• Data provided
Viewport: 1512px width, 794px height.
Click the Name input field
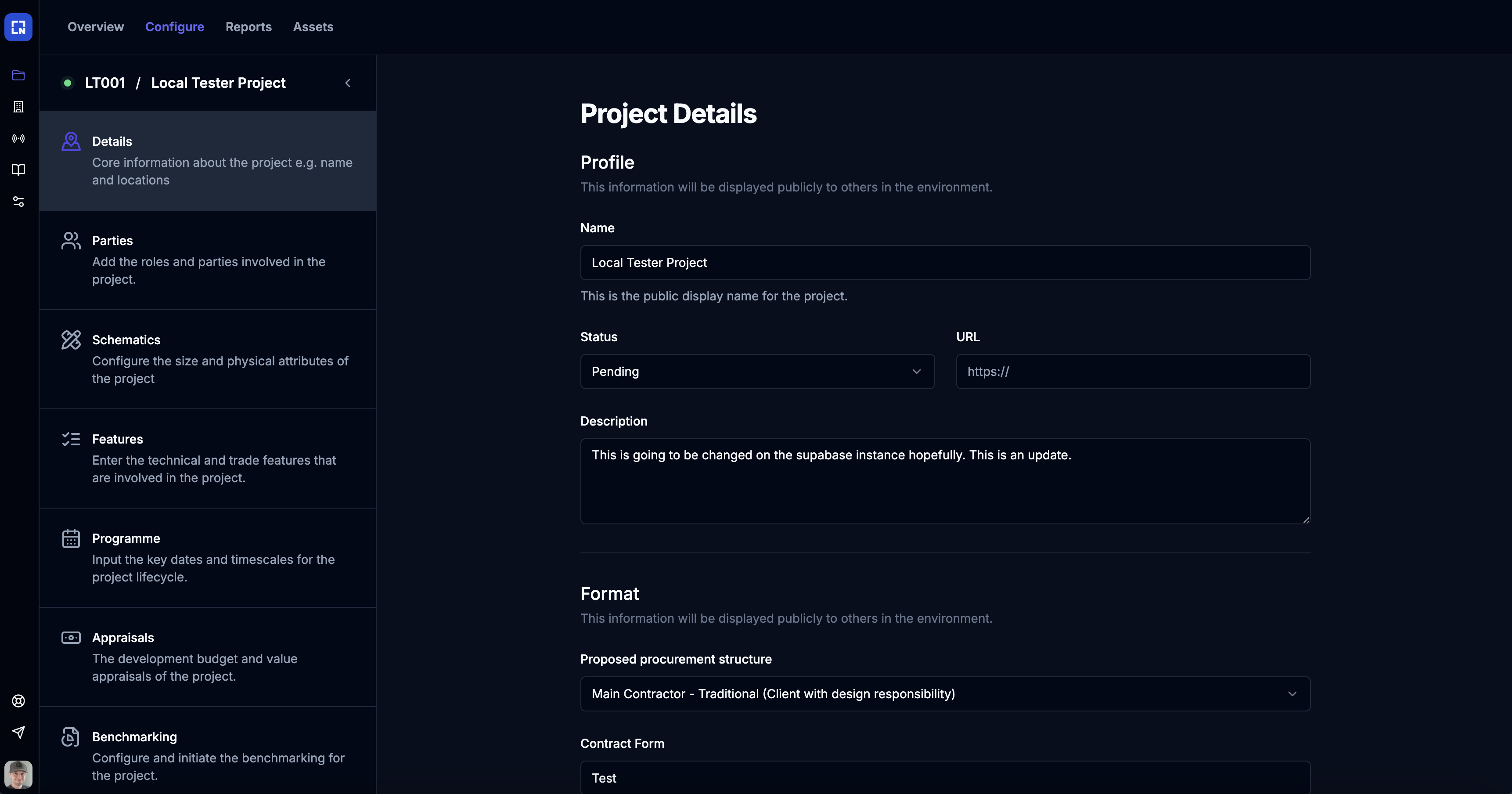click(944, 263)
--
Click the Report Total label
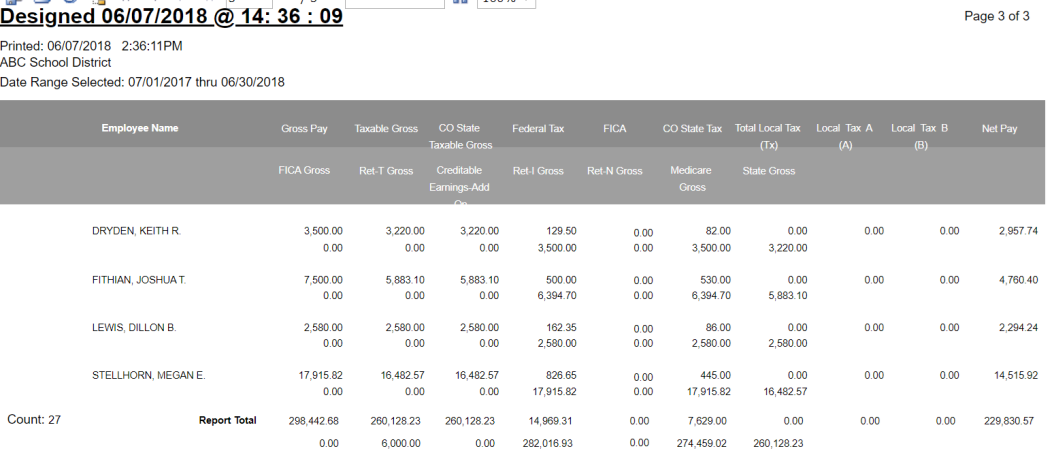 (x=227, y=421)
==
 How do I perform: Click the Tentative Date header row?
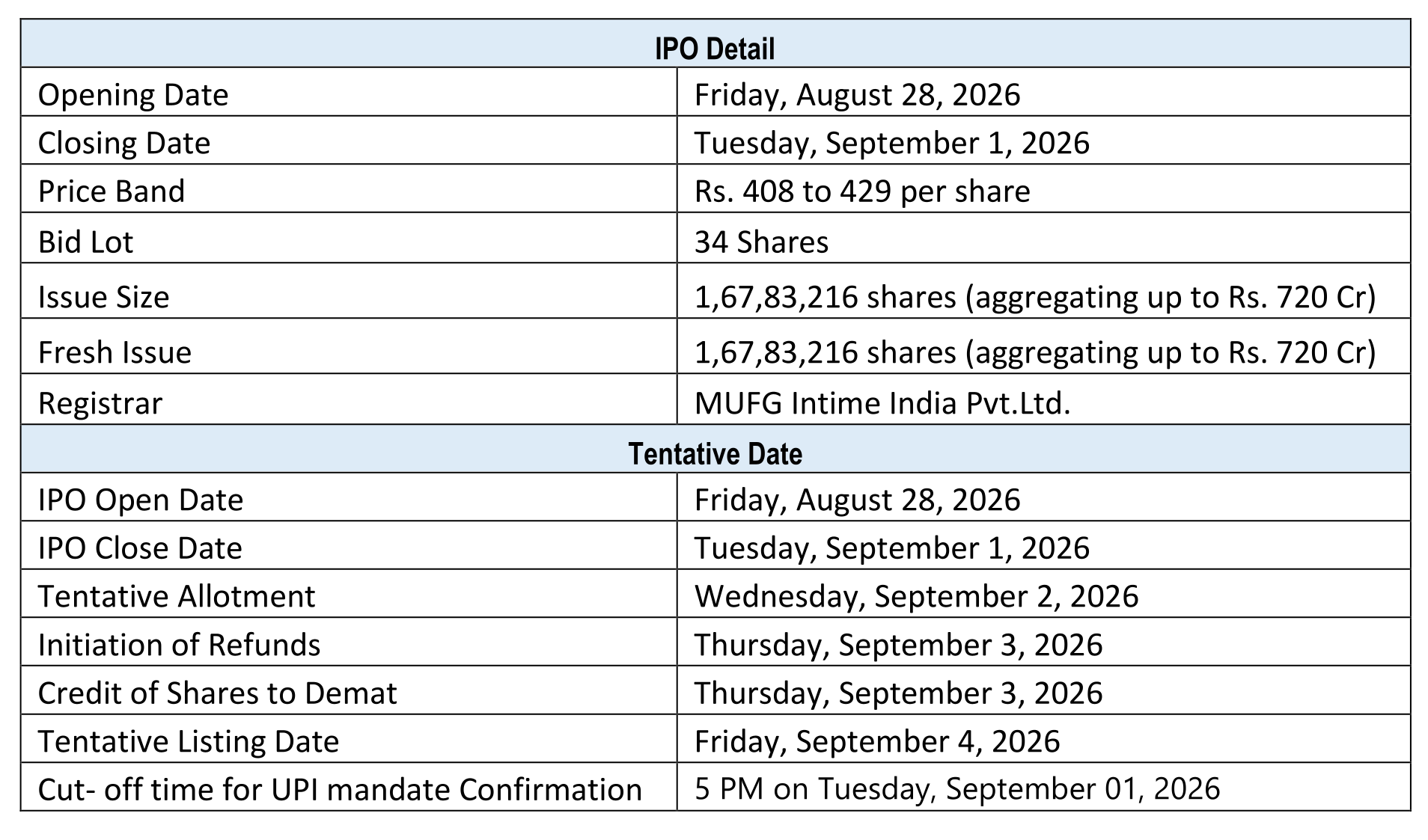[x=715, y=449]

• Task requirements
Format the lines from the line with "Viewport: 1512px width, 794px height." to the line with "click(944, 263)" as a Markdown table with the columns No. and Line, one row per line, skipping any blank lines. Leave the pictures out.

• Solution to this task
| No. | Line |
|---|---|
| 1 | Viewport: 1512px width, 794px height. |
| 2 | Click the Name input field |
| 3 | click(944, 263) |